#### WORK ITEM
Below are the records to transcribe exactly; do not include any images.

Collection entries:

◆ ◆ ◆ ◆ ◆ ◆ ◆

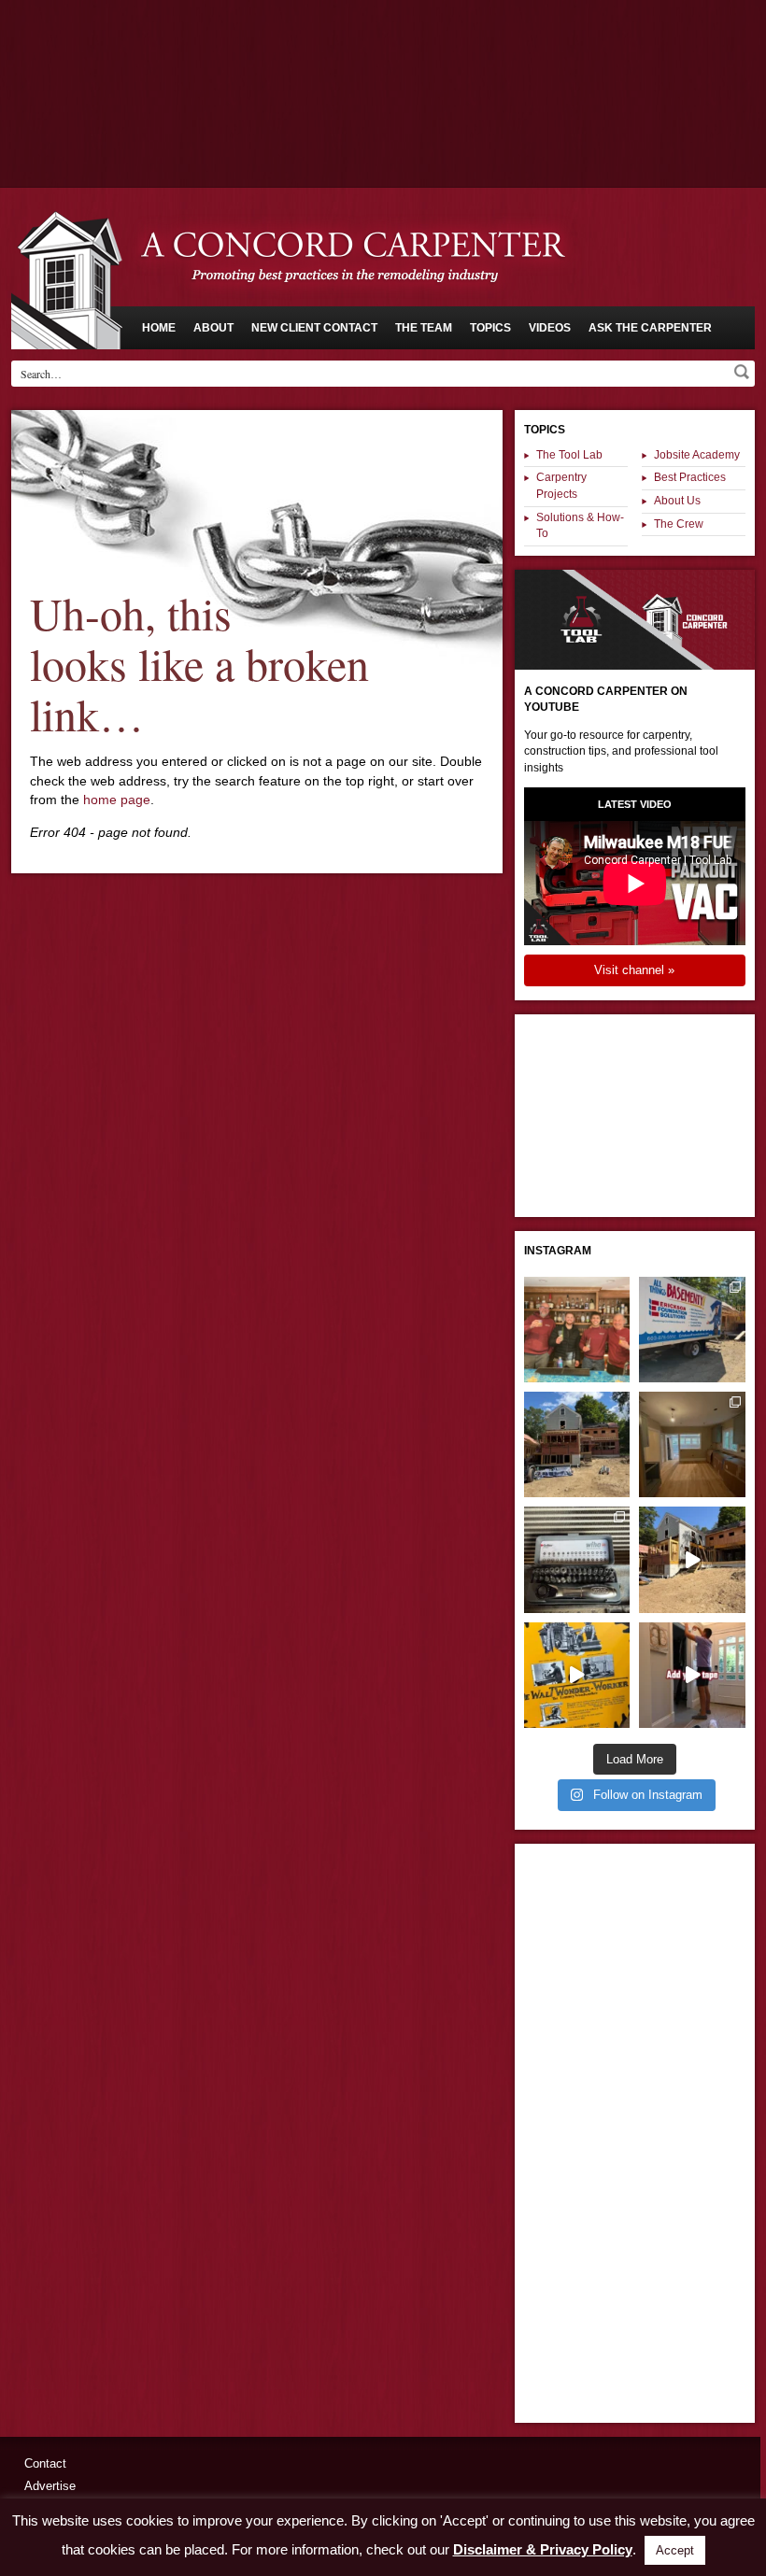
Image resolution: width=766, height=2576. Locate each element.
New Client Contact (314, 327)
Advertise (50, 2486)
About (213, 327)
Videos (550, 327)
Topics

◆ ◆ ◆ ◆ ◆ ◆ ◆

#### SOLUTION TO THIS PROBLEM
Image resolution: width=766, height=2576. Locate each element.
New Client Contact (314, 327)
Advertise (50, 2486)
About (213, 327)
Videos (550, 327)
Topics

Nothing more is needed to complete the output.